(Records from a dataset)

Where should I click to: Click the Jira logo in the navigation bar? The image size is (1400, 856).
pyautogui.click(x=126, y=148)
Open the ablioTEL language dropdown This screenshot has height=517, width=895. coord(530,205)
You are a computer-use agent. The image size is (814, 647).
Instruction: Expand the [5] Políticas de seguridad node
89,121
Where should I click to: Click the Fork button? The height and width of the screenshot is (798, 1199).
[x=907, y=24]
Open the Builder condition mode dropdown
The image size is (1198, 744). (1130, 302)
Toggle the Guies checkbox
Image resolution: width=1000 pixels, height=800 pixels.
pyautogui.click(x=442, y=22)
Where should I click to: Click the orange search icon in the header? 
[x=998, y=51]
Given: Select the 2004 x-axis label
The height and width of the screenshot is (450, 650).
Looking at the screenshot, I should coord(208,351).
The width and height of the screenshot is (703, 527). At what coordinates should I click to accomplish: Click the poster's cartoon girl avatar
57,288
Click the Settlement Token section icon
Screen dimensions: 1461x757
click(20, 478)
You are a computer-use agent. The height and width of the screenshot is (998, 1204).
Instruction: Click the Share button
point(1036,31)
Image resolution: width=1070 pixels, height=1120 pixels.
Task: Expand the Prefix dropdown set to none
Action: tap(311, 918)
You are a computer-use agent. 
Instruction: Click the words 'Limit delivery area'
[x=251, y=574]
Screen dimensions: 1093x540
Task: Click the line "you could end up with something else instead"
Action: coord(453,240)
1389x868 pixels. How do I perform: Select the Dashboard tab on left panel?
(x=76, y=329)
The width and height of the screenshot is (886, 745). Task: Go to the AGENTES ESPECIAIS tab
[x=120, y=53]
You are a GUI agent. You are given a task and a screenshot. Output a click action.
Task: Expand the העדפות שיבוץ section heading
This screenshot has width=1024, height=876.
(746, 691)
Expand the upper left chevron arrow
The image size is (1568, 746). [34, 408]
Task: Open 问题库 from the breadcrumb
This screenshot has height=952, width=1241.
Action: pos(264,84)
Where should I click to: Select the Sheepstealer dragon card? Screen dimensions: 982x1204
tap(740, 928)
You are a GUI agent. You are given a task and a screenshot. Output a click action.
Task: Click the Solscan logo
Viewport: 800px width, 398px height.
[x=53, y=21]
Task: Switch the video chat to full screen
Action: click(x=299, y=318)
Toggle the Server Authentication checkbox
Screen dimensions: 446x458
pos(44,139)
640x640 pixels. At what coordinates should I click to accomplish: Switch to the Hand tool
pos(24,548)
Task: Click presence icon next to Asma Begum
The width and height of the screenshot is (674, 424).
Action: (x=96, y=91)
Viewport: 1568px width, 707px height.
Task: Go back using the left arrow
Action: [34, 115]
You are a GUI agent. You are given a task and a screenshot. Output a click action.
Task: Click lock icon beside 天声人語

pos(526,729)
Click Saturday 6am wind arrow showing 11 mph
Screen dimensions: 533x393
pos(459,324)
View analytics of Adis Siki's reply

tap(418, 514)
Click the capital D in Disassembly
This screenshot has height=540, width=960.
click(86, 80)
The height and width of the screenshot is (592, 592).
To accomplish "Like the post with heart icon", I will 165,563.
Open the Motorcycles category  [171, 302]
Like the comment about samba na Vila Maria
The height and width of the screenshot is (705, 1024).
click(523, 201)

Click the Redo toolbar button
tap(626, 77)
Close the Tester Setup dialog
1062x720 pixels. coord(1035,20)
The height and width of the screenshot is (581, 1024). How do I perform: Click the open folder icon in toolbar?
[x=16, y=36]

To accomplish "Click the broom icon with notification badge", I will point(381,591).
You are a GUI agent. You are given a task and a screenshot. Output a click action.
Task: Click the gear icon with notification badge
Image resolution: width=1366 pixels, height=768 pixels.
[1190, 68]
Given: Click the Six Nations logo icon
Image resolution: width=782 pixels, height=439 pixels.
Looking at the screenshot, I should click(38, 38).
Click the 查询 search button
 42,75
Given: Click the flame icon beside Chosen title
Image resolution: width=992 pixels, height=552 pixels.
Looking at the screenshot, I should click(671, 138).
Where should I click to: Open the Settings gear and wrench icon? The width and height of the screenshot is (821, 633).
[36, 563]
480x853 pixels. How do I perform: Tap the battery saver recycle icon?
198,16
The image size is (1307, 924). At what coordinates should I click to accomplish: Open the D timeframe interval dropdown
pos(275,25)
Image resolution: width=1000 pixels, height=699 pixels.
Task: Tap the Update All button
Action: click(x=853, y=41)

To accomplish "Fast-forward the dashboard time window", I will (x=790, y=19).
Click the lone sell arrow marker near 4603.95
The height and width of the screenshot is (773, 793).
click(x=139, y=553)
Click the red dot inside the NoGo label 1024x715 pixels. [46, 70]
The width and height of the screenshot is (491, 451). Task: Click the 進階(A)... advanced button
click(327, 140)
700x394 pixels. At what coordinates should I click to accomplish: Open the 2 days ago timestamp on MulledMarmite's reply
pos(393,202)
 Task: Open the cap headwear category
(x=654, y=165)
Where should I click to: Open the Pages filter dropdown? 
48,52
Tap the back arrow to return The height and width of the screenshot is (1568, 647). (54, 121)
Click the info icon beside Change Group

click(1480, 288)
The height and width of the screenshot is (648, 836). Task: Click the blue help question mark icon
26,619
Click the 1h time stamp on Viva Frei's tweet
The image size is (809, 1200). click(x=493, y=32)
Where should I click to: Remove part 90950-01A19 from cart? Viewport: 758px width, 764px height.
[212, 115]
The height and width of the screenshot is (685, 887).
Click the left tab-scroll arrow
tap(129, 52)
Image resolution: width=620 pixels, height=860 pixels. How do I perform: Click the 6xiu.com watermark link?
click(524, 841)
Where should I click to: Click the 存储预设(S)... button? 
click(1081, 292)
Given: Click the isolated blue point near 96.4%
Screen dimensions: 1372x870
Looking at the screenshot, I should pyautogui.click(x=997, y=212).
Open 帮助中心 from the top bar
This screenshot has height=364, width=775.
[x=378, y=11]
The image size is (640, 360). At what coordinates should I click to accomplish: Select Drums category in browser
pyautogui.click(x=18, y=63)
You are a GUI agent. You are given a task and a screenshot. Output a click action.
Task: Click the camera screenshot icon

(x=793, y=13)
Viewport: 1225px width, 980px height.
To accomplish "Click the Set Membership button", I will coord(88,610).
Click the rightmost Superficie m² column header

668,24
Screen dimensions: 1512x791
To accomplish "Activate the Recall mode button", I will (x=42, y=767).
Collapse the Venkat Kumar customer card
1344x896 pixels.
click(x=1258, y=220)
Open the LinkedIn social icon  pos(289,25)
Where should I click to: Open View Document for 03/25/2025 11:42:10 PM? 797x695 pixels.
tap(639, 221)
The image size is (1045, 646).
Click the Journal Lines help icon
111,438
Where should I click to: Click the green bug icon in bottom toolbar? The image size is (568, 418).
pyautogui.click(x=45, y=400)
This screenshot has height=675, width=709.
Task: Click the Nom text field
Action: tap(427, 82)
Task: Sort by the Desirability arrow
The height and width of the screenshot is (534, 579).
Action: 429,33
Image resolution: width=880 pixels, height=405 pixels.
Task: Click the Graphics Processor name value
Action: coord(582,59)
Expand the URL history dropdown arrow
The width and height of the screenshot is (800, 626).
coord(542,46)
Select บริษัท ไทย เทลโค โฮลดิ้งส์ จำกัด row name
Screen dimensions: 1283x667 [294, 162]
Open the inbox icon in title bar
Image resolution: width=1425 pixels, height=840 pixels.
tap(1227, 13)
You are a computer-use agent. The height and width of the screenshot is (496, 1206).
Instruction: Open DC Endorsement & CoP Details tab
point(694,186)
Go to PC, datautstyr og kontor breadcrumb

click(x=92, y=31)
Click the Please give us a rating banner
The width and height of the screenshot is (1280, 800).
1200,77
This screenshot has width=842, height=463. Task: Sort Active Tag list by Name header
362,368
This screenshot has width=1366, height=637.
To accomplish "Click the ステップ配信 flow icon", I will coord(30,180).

> EXERCISE PROMPT
Write out exactly the lines between the start of the entries and the line containing "is (998, 1204).", including that line and the first one.

> SOLUTION
Where should I click to: Click the Jira logo in the navigation bar? The image size is (1400, 856).
pyautogui.click(x=126, y=148)
Open the ablioTEL language dropdown This screenshot has height=517, width=895. coord(530,205)
You are a computer-use agent. The image size is (814, 647).
Instruction: Expand the [5] Políticas de seguridad node
89,121
Where should I click to: Click the Fork button? The height and width of the screenshot is (798, 1199).
[x=907, y=24]
Open the Builder condition mode dropdown
The image size is (1198, 744). (1130, 302)
Toggle the Guies checkbox
Image resolution: width=1000 pixels, height=800 pixels.
pyautogui.click(x=442, y=22)
Where should I click to: Click the orange search icon in the header? 
[x=998, y=51]
Given: Select the 2004 x-axis label
The height and width of the screenshot is (450, 650).
Looking at the screenshot, I should coord(208,351).
The width and height of the screenshot is (703, 527). At what coordinates should I click to accomplish: Click the poster's cartoon girl avatar
57,288
Click the Settlement Token section icon
Screen dimensions: 1461x757
click(20, 478)
You are a computer-use agent. The height and width of the screenshot is (998, 1204).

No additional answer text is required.